Here the justizrath showed, for the second time, how great emergencies bring out the strength of great characters. With gentle firmness he freed the flowered dressing-gown from the embrace of the night-gown, and said in a voice that announced his resolve to do and dare the worst: "Jette, bring me my coat!"

This was the signal for a scene of indescribable confusion, out of which, in about five minutes, the victim of his devotion to duty emerged victorious with coat, hat, and stick: a sublime sight, only the effect was a little damaged by the hero's feet being still covered with embroidered slippers, a fact of which he was not aware until it was too late, when we were standing on the pavement of the market-place.

"Never mind, Herr Justizrath," I said, as he was about to turn back. "You would not get away again, and we have but a few steps to go."

In fact the little old Rathhaus was at the other side of the by no means wide square, and the pavement was perfectly dry, so that the victim of fidelity had not even to fear a cold in the head.
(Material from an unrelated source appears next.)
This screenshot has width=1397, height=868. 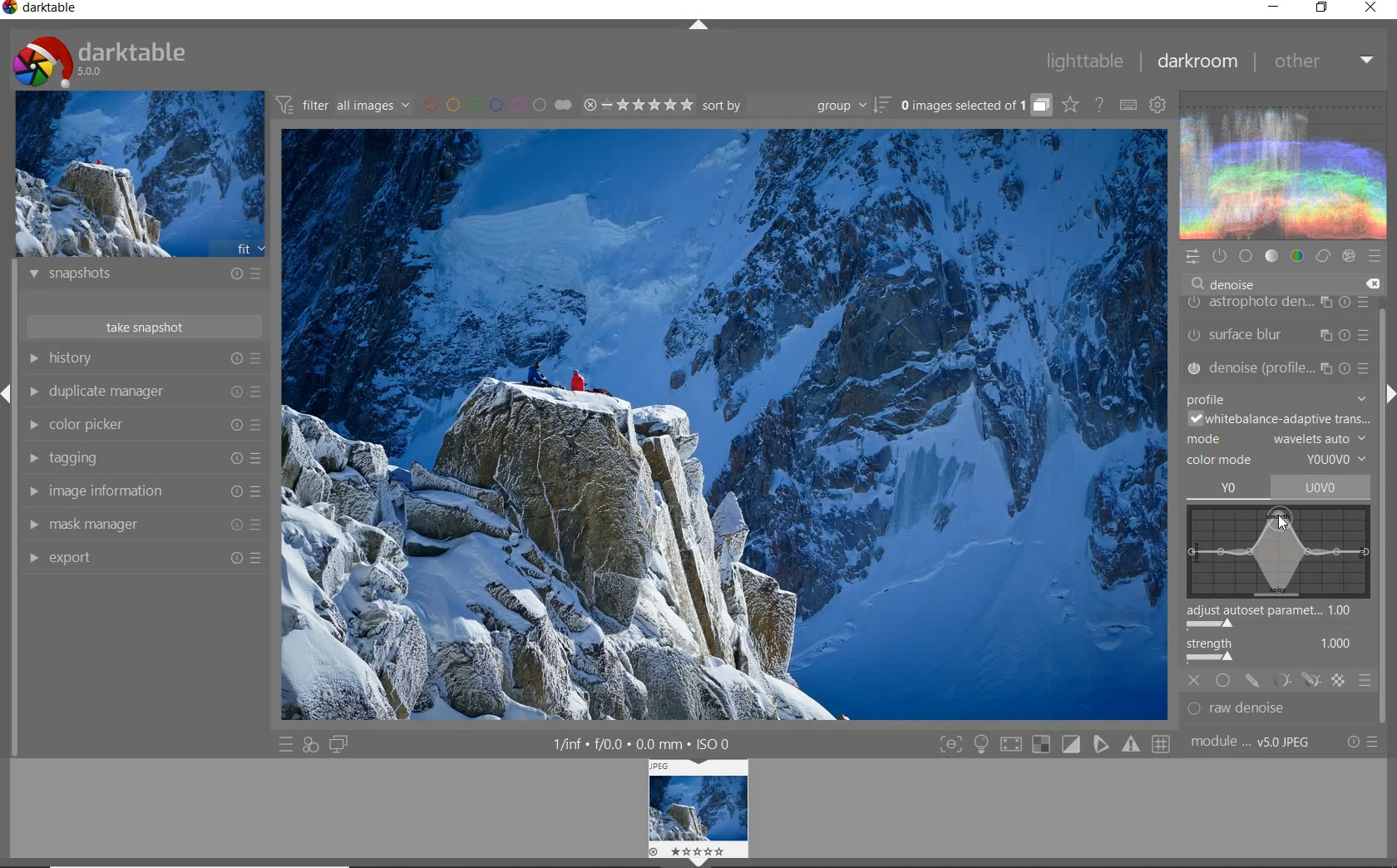 What do you see at coordinates (1277, 395) in the screenshot?
I see `profile` at bounding box center [1277, 395].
"Herr Justizrath," I said, as we crossed the market-place, "you will tell my father, will you not, that I gave myself up voluntarily, and without any compulsion; and I will never mention to any one a word about the broken pipe."

I have spoken many foolish and inconsiderate words in my life, but few that were more foolish and more inconsiderate than this. Just as I was touching the point which I might say was the only thing in the whole affair to which I attached importance, namely, to show my pride to the father who had disowned me, I failed to perceive that I gave mortal offence to a man who would never forgive, and had never forgiven me. Who can tell what other turn the affair might have taken, if, instead of my unpardonable stupidity, I had intoned a pæan to the heroic man who knew how to guard himself from a possible and indeed probable attack, and then did his duty, happen what might. But how could I know that, young fool that I was?
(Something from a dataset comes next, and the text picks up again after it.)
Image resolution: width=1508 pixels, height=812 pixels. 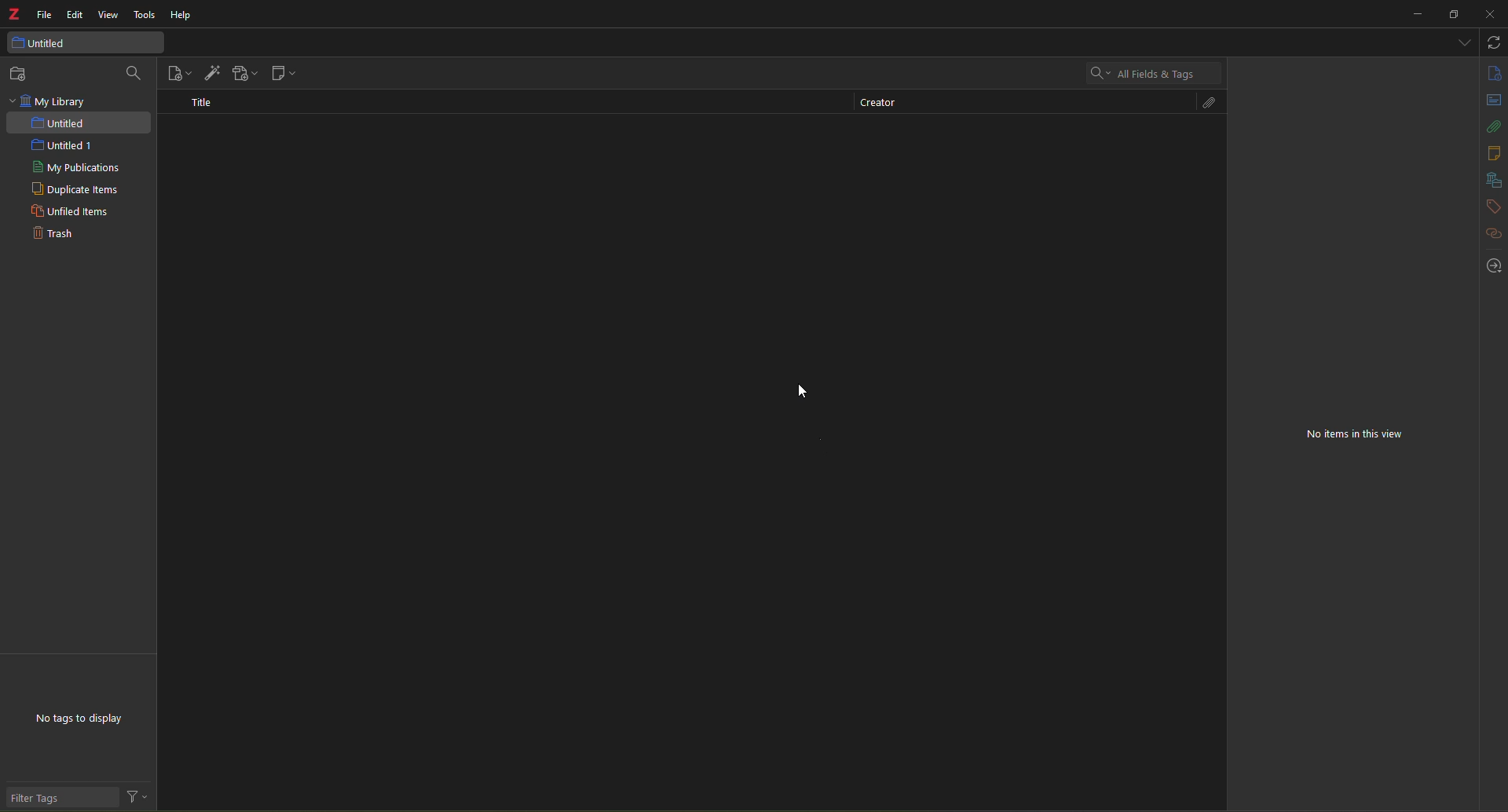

So we reached the open hall of the Rathhaus, where in the day time an old cake-woman used to sit in a chair sawed out of a barrel, before a table where plum-buns and candies lay upon a cloth not always clean, that was constantly fluttering in the wind that blew through the hall. The table was now bare, and presented a very forlorn appearance, as if old Mother Möller, and not only she, but all the cakes, plum-buns, and candies of the world, had departed forever.

A desolate feeling came over me; for the first and only time this night, the thought occurred to me that perhaps after all I had better make my escape. Who was to prevent me? Assuredly not the slippered hero at my side; and as little the old night-watchman Rüterbusch, who was shuffling up and down the hall, in front of his sentry-box, in the dim light of a lantern that swung from the vaulted roof. But I thought of my father, and wondered if his conscience would not smite him when he heard the next morning that I was in prison; and so I stood quietly by and heard the night-watchman Rüterbusch explaining to Justizrath Heckepfennig that the matter would be very hard to manage, since the last few days so many arrests had been made, that the guard-house was completely full.

The guard-house was a forbidding-looking appendage to the Rathhaus, and fronted on an extremely narrow alley in which footsteps always made a peculiar echo. No townsman who could avoid it ever went through this echoing alley; for that gloomy appendage to the Rathhaus had no door, but a row of small square windows secured with iron bars and half-closed with wooden screens, and behind them here and there might be seen a pale, woe-begone face.

A quarter of an hour after the conversation between Herr Justizrath Heckepfennig and night-watchman Rüterbusch had come to a satisfactory conclusion, I was sitting behind one of these grated windows.